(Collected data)

+ + +

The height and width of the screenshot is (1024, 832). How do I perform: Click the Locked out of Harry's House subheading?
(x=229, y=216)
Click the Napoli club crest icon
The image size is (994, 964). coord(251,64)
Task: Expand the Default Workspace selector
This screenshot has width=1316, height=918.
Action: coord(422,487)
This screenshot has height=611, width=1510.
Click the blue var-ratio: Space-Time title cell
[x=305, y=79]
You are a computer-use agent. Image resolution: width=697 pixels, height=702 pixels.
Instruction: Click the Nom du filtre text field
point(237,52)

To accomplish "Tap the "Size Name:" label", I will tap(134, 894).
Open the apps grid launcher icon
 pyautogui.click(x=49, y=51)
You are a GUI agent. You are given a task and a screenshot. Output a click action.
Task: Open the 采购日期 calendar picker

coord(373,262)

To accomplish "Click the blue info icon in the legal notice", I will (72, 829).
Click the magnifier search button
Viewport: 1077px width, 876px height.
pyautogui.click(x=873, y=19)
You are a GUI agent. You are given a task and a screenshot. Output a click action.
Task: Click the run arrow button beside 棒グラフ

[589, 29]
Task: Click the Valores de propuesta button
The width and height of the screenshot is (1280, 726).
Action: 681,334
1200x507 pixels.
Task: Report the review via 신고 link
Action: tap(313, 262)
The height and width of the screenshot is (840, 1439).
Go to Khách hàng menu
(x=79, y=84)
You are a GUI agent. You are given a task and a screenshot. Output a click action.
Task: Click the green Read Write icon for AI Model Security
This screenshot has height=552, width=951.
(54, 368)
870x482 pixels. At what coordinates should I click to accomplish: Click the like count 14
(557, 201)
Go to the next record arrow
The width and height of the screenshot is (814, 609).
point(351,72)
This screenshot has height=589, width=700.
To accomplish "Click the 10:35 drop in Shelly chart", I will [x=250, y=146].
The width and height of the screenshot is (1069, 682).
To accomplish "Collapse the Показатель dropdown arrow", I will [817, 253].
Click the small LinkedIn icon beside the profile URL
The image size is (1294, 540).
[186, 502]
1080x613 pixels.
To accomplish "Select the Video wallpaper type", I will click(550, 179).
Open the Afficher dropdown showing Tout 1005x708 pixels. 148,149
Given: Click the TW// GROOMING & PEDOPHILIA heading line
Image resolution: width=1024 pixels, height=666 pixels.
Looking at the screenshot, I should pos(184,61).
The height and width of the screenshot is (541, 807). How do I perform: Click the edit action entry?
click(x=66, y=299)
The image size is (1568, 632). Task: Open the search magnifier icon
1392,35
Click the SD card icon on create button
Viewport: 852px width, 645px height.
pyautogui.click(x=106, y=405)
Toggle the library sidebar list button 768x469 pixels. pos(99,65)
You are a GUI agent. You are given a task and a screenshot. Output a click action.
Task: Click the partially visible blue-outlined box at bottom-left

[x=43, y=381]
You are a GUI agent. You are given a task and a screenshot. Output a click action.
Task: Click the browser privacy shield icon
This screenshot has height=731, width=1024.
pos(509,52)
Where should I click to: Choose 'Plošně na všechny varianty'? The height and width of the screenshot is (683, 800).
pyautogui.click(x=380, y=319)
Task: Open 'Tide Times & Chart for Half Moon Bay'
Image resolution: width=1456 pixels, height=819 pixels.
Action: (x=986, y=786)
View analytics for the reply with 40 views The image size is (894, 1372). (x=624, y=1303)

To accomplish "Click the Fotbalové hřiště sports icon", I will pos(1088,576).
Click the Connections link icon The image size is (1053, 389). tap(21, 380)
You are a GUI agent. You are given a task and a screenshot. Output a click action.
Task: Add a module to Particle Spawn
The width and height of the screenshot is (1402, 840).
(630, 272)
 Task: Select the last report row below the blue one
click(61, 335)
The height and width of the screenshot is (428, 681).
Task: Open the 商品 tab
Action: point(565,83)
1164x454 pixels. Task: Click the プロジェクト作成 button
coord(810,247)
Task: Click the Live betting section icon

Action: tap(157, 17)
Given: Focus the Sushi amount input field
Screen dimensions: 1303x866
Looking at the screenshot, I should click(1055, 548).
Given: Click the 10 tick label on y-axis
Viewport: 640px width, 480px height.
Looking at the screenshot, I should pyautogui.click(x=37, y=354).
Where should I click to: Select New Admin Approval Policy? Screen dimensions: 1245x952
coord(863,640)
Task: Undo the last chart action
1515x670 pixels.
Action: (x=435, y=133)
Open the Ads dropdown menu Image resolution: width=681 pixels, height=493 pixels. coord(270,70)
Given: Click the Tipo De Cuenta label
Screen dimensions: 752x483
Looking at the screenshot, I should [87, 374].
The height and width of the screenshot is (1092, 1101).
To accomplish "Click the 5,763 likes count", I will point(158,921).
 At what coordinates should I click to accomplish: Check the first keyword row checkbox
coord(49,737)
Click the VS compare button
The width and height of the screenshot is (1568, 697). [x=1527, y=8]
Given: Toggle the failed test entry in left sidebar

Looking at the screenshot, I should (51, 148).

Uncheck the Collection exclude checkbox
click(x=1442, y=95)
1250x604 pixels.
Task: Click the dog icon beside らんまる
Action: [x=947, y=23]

+ + +

What needs to be done
What lines above contain the word "label"? Please copy each one.

Response to the task
To accomplish "Tap the "Size Name:" label", I will tap(134, 894).
Given: Click the 10 tick label on y-axis
Given: Click the Tipo De Cuenta label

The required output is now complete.